En ausencia de más inversión en recursos, atraer y retener inmigrantes hubiese sido una opción. La ausencia de desarrollo social era una limitante severa, que solo se logró superar parcialmente en La Ceiba y San Pedro Sula, donde colonias inmigrantes independientes (aunque vinculadas) al banano lograron establecerse y permanecer. Una definición más inclusiva de nacionalidad y una apertura proactiva a la migración nos hubiera permitido atraer españoles después de su Guerra Civil (como hizo México) y refugiados europeos de la Segunda Guerra Mundial. Más bien, prevaleció un espíritu pequeño y localista, derivado de un confuso sentido de nacionalidad étnica y no cívica, olvidando nuestro origen como crisol de razas y costumbres. En vez de volver atractivo el venir, se tomó como oportunidad para robarle a los alemanes e italianos y prohibir la migración de afrodescendientes y asiáticos.
Internamente, hubiésemos podido invertir recursos públicos en infraestructura.
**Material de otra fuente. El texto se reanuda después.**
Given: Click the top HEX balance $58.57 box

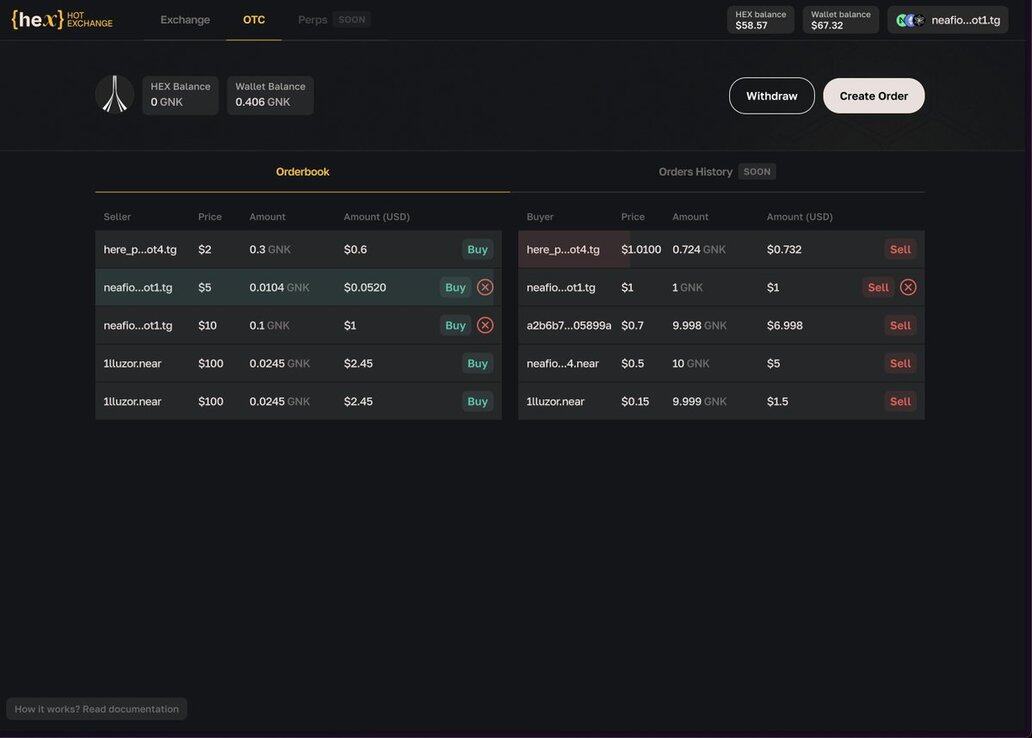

El trauma del ferrocarril interoceánico con su consiguiente deuda, acompañado del inmovilismo de un gobierno que preciaba la estabilidad por encima de todo, impidió cualquier tipo de inversión pública mayor en infraestructura o educación. En particular la poca inversión en educación pública es inexcusable (un 7% del presupuesto nacional en 1940, contra un 19% en el Ministerio de Guerra), ya que esta era la única forma de formar personas para complementar los inmigrantes como motor de desarrollo.
La población educada o con recursos económicos excedentes era escasa. Además de sus números limitados, los incentivos habían sido de dirigir a las personas educadas a la burocracia o el derecho, y el capital a las rentas. La mayoría del capital se encontraba en tierras rurales que, al no tener una penalidad fiscal por estar incultas y al haber un sistema precario de posesión, sus propietarios tenían poco incentivo para invertir. Una visión empresarial y de estado hubiesen permitido tomar ventaja de estos recursos para iniciar el desarrollo.
Es útil estudiar este periodo de la vida nacional para aprender. Debemos crear una patria que sea inclusiva para cualquiera que quiera ser parte benéfica de la misma, invertir y dirigir nuestros recursos a la producción futura, no confiar que los rubros continuaran estables, y prepararnos lo más que podamos como personas y empresas. La memoria de una oportunidad que se desaprovechó nos puede servir de escuela.